All four of the moorings for visitors at the wharf are vacant. It’s too early for tourists—the moorings are used only in the summertime, so I can take my pick. I choose the spot farthest out, mooring the craft astern and at the bow and put out a spring line to be on the safe side; the wind from the west could blow up without any warning. As I pull the throttle control completely astern, I can hear the reluctant gasps of the engine shutting down. I close the hatch to the saloon and place the bunch of keys in the breast pocket of my parka. The key ring is a big cork ball that ensures it will float—it produces a small bulge over my stomach.

The bus stop is where it has always been, outside the consumer co-op. I sit and wait—the bus comes only once an hour. That’s how it is here; everything happens seldom and must be planned. I have just forgotten about it after all these years.

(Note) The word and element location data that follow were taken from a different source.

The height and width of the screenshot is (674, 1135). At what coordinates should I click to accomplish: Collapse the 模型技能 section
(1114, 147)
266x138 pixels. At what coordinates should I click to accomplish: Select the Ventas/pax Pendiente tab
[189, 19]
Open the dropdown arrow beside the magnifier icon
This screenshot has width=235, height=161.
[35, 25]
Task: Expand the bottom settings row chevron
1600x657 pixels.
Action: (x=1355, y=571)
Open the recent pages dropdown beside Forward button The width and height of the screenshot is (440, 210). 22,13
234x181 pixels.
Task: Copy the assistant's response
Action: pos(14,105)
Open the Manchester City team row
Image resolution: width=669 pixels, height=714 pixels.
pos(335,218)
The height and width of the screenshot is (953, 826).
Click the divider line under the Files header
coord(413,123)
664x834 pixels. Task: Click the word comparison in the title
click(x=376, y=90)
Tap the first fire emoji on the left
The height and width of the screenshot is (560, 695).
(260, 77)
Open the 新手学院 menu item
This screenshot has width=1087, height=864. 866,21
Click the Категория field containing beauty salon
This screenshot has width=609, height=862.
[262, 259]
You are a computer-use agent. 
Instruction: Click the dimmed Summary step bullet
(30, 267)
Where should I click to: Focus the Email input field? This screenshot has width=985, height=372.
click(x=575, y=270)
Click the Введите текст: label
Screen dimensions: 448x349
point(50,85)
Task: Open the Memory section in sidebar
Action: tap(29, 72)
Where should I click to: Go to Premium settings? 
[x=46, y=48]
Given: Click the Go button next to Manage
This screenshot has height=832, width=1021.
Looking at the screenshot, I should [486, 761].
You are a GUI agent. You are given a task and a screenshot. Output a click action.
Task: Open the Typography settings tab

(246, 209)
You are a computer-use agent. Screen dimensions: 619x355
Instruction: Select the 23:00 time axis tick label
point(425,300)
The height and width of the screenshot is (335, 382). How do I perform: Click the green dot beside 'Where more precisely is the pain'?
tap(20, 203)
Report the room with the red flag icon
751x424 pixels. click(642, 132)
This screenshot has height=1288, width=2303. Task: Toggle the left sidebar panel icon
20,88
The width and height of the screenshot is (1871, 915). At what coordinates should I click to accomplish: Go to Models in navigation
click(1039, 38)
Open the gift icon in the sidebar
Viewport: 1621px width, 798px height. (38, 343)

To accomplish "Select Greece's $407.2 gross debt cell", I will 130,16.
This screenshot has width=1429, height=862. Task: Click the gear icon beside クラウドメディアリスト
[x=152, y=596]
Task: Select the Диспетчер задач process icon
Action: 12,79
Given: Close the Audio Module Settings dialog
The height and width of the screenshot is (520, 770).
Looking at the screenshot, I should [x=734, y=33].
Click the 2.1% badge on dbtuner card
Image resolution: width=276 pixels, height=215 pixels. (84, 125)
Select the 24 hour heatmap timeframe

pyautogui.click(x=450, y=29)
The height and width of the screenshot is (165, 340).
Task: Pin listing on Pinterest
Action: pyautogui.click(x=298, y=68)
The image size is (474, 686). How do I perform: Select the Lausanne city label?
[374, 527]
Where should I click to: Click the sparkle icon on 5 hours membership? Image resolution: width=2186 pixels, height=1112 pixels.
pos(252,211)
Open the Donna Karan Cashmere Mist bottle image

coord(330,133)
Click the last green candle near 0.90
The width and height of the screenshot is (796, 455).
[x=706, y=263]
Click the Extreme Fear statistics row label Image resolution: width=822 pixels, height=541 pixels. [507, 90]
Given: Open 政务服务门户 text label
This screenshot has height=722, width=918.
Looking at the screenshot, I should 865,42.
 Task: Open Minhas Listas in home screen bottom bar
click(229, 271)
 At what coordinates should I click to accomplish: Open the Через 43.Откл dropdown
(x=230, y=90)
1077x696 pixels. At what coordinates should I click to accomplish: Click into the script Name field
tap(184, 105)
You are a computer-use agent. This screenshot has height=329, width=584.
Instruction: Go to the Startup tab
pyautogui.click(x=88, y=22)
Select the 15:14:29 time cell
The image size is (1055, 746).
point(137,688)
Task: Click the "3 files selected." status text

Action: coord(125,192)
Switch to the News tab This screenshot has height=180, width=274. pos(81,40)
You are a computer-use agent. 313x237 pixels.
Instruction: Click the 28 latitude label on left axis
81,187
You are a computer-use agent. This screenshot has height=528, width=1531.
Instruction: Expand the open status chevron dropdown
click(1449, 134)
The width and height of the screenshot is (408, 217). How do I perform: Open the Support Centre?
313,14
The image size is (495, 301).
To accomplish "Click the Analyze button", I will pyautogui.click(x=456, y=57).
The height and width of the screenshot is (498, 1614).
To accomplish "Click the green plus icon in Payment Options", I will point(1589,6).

Finally it appears. I am accompanied by a group of adolescents. They come from the high school that was built in the early 1980s, the new one, the nice one, one of the many things the village could afford. They talk and talk about tests and homework assignments. I can’t help but notice their smooth foreheads, soft cheeks; they are astoundingly young, without any marks whatsoever, without the traces of a life lived.

They don’t even bother to glance at me. I understand them well. For them I am just an aging woman, a little shabby and unkempt in a worn-out parka, with gray locks of hair sticking out from beneath a knitted hat.

They have new, almost identical hats, with the same logo in the middle of the brow. I hasten to take off my own and put it in my lap. It is of course full of fuzz balls. I start picking them off one by one and my hand fills up with lint. But there’s no point, there are too many of them to remove and now I don’t know what to do with them, so I end up sitting there with a loose mound in my hand. Finally I release it down onto the floor. The wool floats weightlessly down the aisle, but the adolescents don’t pay it any mind, and why should they look at a clump of gray lint?

Sometimes I forget how I look. After a while you stop caring about your appearance when you live on board a boat, but once in a great while when I see myself in a mirror on land, when the lighting is good, I am startled. Who is she, the person in there? Who in the world is that skinny old biddy?

It is strange—no, surreal, surreal is the word—that I’m one of them, the old people, when I am still so completely myself through and through, the same person I have always been. Whether I am fifteen, thirty-five, or fifty, I am a constant, unchanged mass. Like the person I am in a dream, like a stone, like one-thousand-year-old ice. My age is disconnected from me. Only when I move does its existence become perceptible—then it makes itself known through all its pains, the aching knees, the stiff neck, the grumbling hip.

But the young people don’t think about my being old, because they don’t even see me. That’s how it is, nobody sees old ladies. It has been many years since a young person looked at me. They just laugh youthfully and openly and talk about a history quiz they’ve just taken, the Cold War, the Berlin Wall, what grades they got. And nobody mentions the ice, not a word about the ice, about the glacier, even though it should be what everyone is talking about here at home.